We also don't have to read maps these days. If you own a car, you probably have a map in it but when was the last time you consulted it? It was probably to locate the store that you bought your sat-nav from. The ability to read a map, locate yourself in the terrain, plot a route to another town, navigate through the streets to find the ideal route - all that has gone. The widespread study of cartography and the skill involved in decoding maps was doomed to extinction the moment the first electronic navigation aid connected to the military satellites that lead us to where we are going.

We don't need to remember where we've been either, because the sat-nav will do that too. We have no need to recognise landmarks and special routes, short cuts and time saving rat runs because it is much easier to place our faith in an app on our smartphones, which frees us up to do other things, like avoiding cyclists and not driving on the pavement. Fairly soon, we won't be able to find our own homes because our smartphone sat-nav will do that for us.

The art of photography is also nearing extinction. Not the act of taking snaps - that is more popular than ever, but the ability to take the artistic, well framed, perfectly exposed photograph is on its way out. The amateur is no longer restricted by the limitations and expense of film rolls, where every shot counted because of the number on each roll and the expense of developing them. Now a smartphone owner can snap away at any old thing and clean the results up later. They can re-frame and edit and add effects to bring out the best of a poor source image. Where is the skill in that? With a smart phone, you always get a second chance at the perfect shot.

Do you have a good memory? Well, you won't be needing that any more. The phone in your pocket remembers everything, so you don't have to. Appointments, anniversaries, memos, to-do lists are all in its tiny electronic mind. Without the need to remember anything, we will soon lose the ability of recall. We will shortly be surprised at the event of our own birthdays.

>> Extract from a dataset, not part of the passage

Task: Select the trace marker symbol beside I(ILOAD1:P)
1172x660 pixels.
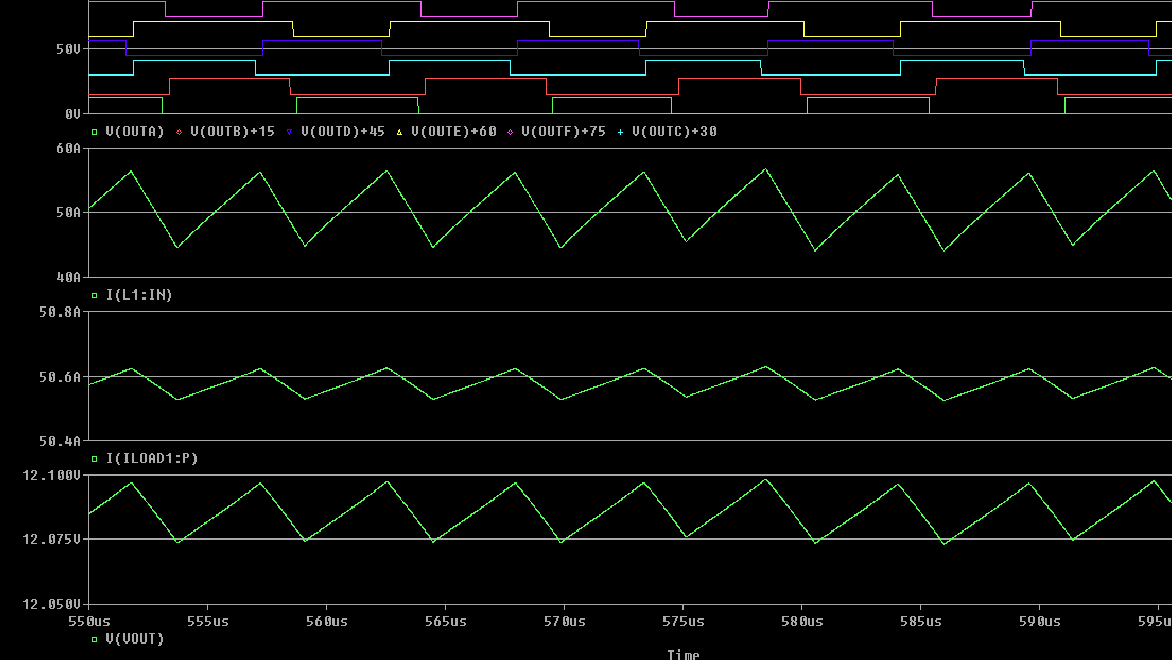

Not only will we have no need of remembering what we have coming up, we will also not need to write things down. Smart phones come with voice recorders and memo takers, they have speech recognition systems to obviate the need for typing, which will follow writing as another skill that is on its way out. Why go to the trouble of writing something out manually when a machine can interpret your spoken word and do it for you? If the technology for that is not quite perfect, it won't be long 'till it is. Then you can decide to either get rid of the hundred pens you have all over the place, or keep them as a memento of a bygone age.

In the supermarket, our phones can tell us what is in season and when we get home, it will show us how to cook what we have bought. You need never learn how to cook because your phone has an app for that. In fact it has an app for everything that we may need to do that traditionally was learned as a skill.

Our smart phones are getting more sophisticated at an astonishing rate. Even now, at this early stage in their development, they can take the place of so much proficiency and learning. We will let those abilities die out because we are so lazy that we refuse to do anything that can be done for us. If we now can not find our way home, or cook for ourselves, or do sums in or heads, or recall anything we need to, then what abilities will the next generation of phones rob us of?

In a decade we might have lost the ability to think at all. By that time, our phone will probably have become our own personal assistant, something that we won't have to consult, as we do now, but that will be woven seamlessly into our lives. We will probably be wearing it, not carrying it. Most likely it will be in the form of glasses, through which we will see the world, or rather, what it thinks we want to see.

At that point, we will be completely reliant on them and the human race will have ceded its dominance of the world to a thing that chirrups chart hits whenever someone calls you. We could call it the Age of the Machines. I am pretty sure I recall seeing something similar in an Arnold Schwarzenegger film.

I seem to have forgotten - how did that turn out for us humans? I'll look it up on my smartphone.